> **What is expected**:
Among the lines below, tally those holding the string "computer" and give the total only.

(Dataset entries)
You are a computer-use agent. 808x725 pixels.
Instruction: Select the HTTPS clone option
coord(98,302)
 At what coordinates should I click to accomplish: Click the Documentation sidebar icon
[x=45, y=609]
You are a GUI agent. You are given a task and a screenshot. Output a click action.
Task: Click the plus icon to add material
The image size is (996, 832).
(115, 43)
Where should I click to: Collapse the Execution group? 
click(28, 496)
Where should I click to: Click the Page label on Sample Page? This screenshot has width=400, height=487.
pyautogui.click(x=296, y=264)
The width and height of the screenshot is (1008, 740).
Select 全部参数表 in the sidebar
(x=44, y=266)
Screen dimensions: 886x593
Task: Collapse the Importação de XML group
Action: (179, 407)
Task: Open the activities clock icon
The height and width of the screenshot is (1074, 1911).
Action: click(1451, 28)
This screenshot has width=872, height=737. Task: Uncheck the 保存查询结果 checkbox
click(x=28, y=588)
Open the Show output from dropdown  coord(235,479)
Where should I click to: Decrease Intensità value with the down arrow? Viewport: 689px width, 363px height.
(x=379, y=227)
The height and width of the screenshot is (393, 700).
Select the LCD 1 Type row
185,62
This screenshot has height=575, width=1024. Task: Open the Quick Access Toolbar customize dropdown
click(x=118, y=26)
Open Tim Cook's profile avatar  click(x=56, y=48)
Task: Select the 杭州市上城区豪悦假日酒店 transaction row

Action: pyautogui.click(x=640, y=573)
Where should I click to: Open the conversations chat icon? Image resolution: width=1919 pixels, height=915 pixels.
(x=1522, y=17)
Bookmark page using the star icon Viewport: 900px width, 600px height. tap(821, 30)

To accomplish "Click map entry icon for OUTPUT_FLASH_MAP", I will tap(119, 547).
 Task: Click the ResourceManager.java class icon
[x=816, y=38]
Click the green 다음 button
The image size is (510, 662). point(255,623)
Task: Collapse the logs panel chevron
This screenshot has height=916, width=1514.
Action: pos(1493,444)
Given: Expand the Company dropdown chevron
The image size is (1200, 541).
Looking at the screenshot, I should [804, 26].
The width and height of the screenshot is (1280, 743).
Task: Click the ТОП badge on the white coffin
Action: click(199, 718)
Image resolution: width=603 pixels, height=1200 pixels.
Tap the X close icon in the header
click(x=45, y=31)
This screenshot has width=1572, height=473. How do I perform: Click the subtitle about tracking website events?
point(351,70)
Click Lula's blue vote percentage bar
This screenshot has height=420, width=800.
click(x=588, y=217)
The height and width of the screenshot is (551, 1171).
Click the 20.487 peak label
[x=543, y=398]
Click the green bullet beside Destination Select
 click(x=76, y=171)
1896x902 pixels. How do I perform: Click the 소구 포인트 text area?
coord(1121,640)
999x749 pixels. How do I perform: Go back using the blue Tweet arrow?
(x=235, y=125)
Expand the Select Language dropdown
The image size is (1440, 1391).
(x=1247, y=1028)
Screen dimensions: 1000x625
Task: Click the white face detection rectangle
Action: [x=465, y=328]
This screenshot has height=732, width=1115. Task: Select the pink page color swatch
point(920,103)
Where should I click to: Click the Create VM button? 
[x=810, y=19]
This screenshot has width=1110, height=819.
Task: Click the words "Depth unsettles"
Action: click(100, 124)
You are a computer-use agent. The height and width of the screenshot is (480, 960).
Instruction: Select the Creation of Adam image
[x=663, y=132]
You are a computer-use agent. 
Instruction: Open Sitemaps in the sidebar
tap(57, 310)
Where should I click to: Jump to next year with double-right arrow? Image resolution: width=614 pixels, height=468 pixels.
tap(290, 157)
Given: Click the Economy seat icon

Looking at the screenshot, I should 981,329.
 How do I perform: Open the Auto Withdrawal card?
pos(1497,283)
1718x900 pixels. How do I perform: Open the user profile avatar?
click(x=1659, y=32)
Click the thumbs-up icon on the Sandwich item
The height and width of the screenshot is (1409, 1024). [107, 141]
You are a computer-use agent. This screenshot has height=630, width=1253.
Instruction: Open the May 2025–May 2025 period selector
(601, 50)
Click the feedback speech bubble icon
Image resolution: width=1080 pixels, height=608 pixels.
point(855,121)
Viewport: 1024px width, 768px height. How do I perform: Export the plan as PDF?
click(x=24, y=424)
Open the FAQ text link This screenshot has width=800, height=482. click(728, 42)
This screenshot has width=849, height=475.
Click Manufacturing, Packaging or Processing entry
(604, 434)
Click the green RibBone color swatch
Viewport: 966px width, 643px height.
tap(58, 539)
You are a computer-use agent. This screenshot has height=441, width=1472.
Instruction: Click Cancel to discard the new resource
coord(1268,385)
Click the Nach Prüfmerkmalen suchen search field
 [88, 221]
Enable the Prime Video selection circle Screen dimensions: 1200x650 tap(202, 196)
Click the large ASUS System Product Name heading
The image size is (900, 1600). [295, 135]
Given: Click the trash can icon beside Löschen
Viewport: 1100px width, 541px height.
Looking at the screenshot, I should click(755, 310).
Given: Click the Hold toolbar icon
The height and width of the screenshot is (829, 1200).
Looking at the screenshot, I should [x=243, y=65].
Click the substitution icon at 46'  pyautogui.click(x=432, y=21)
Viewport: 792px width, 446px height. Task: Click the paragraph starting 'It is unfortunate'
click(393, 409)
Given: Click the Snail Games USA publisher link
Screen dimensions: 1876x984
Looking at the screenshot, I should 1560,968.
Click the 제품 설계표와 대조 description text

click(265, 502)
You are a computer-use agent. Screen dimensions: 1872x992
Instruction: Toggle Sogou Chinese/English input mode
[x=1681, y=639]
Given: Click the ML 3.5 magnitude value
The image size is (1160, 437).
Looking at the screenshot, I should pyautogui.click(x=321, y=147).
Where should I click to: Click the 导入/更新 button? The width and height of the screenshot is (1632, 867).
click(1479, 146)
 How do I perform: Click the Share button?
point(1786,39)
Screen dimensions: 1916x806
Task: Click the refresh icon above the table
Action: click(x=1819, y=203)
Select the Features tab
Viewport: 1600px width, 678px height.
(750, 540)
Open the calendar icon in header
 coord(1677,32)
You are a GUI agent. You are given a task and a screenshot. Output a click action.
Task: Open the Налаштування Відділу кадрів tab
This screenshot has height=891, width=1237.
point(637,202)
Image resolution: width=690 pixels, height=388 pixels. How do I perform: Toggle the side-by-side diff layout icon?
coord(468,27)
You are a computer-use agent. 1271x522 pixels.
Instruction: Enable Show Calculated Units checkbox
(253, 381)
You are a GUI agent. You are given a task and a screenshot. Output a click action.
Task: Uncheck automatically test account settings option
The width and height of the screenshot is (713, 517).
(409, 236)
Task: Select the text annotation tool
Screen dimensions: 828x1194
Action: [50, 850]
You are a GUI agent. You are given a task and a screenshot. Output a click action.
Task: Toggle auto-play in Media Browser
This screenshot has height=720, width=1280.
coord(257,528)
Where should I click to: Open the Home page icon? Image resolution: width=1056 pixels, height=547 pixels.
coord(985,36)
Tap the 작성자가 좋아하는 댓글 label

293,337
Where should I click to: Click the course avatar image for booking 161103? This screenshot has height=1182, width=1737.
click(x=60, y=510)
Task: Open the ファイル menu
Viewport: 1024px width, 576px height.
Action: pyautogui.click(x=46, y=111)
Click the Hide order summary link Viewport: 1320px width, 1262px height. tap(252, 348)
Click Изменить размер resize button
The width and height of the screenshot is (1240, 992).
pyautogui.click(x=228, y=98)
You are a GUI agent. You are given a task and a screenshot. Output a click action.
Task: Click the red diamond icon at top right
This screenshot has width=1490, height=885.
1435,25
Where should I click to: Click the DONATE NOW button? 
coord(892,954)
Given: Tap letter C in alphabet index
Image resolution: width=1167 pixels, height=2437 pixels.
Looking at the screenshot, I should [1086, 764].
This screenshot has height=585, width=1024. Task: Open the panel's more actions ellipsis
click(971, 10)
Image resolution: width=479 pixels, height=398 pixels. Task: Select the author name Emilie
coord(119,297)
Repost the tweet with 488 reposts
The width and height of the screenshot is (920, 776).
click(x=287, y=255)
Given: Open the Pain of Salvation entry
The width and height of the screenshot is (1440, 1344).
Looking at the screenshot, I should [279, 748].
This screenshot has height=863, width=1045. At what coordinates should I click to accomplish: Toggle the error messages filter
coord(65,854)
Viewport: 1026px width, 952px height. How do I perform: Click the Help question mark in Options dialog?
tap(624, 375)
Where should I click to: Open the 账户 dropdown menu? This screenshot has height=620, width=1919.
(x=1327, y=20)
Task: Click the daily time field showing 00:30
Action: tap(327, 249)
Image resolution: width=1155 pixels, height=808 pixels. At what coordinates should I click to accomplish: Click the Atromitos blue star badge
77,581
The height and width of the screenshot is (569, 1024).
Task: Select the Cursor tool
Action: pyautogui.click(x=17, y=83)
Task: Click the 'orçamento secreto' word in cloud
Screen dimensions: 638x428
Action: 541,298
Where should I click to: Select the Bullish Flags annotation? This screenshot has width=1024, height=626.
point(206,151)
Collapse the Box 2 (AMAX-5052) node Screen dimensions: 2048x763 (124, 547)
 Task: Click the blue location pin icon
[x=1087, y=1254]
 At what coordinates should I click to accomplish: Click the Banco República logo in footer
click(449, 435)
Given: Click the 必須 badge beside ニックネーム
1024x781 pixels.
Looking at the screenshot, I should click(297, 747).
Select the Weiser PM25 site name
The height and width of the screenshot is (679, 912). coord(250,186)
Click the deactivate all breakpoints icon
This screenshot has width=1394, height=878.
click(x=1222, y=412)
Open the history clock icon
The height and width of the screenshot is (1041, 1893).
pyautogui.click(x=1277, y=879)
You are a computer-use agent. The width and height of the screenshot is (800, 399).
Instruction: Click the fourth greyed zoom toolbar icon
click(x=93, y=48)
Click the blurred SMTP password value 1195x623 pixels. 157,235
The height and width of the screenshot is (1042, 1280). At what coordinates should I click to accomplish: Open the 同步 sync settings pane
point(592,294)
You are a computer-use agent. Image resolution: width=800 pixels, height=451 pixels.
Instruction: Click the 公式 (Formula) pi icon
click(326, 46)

> **Result of this task**:
9